Retain existing patients
One of the most frustrating things for consumers of any service, including patients, is a perception that “the left hand doesn’t know what the right hand is doing.” As consumers, patients are looking for a consistent customer experience.
Having satisfied and engaged patients is essential for healthcare organizations to retain those patients. Salesforce Health Cloud can contribute to patient retention on both the clinical and operational sides.
The clinical side: Health Cloud can help streamline care with the proper implementation of Care Plans.
The operational side: Heath Cloud can support patient retention in several ways, including timely and relevant communications using a patient’s preferred channel (phone, email, SMS). Targeted patient education email campaigns help with retention and reduce costs, such as those associated with unnecessary ED visits.
Acquire new patients
Acquiring new patients can be done from multiple sources, including word of mouth, outreach, and inbound marketing efforts.
As in any industry, getting a new customer usually involves a logical progression, such as AIDA (attention, interest, desire, action). In our digital world, marketing automation software facilitates progressions like AIDA.
The marketing automation functionality of Health Cloud allows for converting website visitors to prospective patients and then nurturing those prospects with email sequences that contain valuable information targeted to each prospective patient’s interests.
When an organization knows a patient’s LTV, the financial value of acquiring more new patients is measurable.
The calculation for patient LTV is revenue per visit times the number of annual visits times the number of years with your health system or practice.
Streamline manual processes
On the operational side, healthcare organizations want to do more with the same number of people or fewer people.

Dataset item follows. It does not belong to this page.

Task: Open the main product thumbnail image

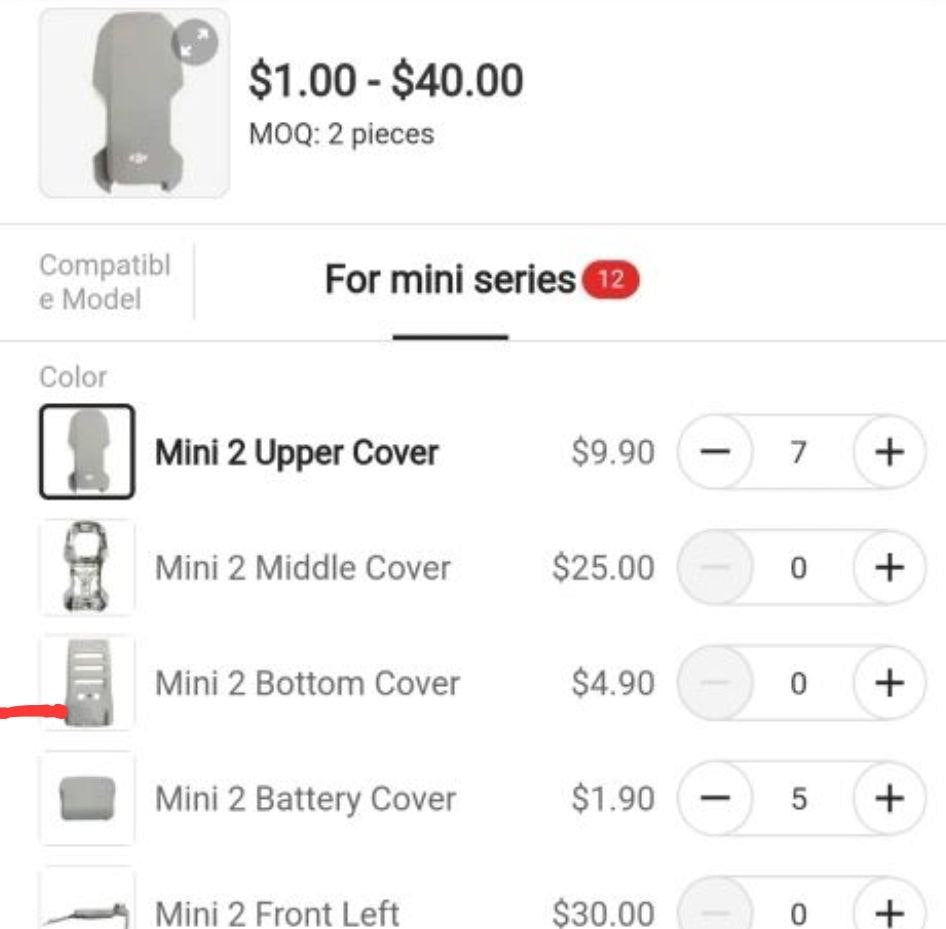Action: click(134, 103)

Health Cloud reduces the time it takes to accomplish specific tasks through automation. One example is referral intake processing. Another is using intelligent document automation to manage patient and member forms all in one place — from intake through processing.
If it once took a person-hour to accomplish a set of tasks manually, and now it takes 15 minutes, that’s a measurable financial benefit.
Reduce data errors
Something as simple as data validation rules, which are easy to set up in Salesforce Health Cloud, can reduce or eliminate a host of common data errors.

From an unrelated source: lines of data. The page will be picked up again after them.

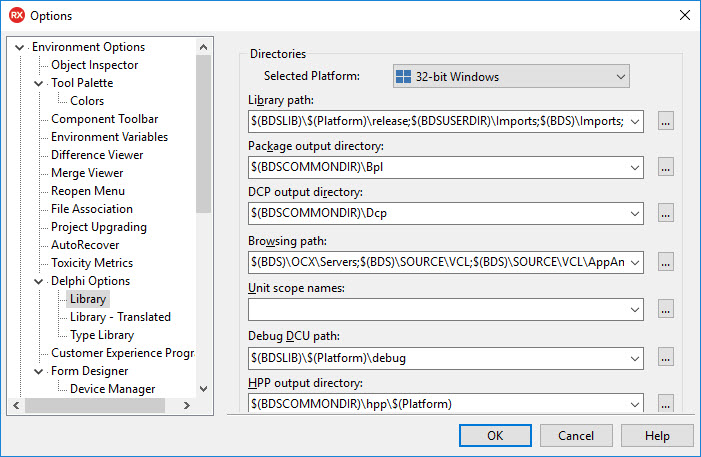Open the Selected Platform dropdown
Viewport: 701px width, 457px height.
click(x=511, y=76)
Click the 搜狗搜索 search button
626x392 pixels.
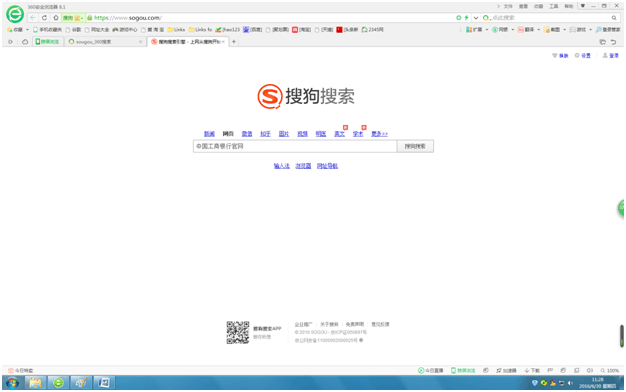point(415,146)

Specific data errors can delay the collection of payments from patients and insurers.
If costs related to past data errors have been measured, the associated cost reduction from reducing or eliminating specific errors with Health Cloud is also measurable.
Avoid financial penalties
Provider directory errors such as incorrect addresses, phone numbers, and insurance coverages can be subject to CMS fines — as much as $25,000 per Medicare beneficiary.
Healthcare organizations that have incurred the cost of these fines have been investing in better provider directory technologies. For example, Health Cloud is used by some Clinically Integrated Networks to house a more up-to-date and accurate directory.
Use reporting and analytics to make better financial decisions
Once your organization has collected enough data, specific reports can become eye-openers from a financial perspective.
For example, a report may reveal that a specific marketing campaign yielded no measurable results, but a different campaign yielded positive results. In that case, budgetary dollars can be reallocated from a poor-performing campaign to a better one.
Another example is using analytics to identify bottlenecks in the new patient acquisition process. If the numbers of prospective patients from marketing efforts are high, but few are becoming patients, more effort may need to be applied to engaging prospective patients.
While we have attempted to address the most easily measurable financial benefits of implementing Salesforce Health Cloud, there are often intangibles, such as reduced stress on staff, that come into play.
As with much enterprise software, proper planning and execution will result in the highest return on investment.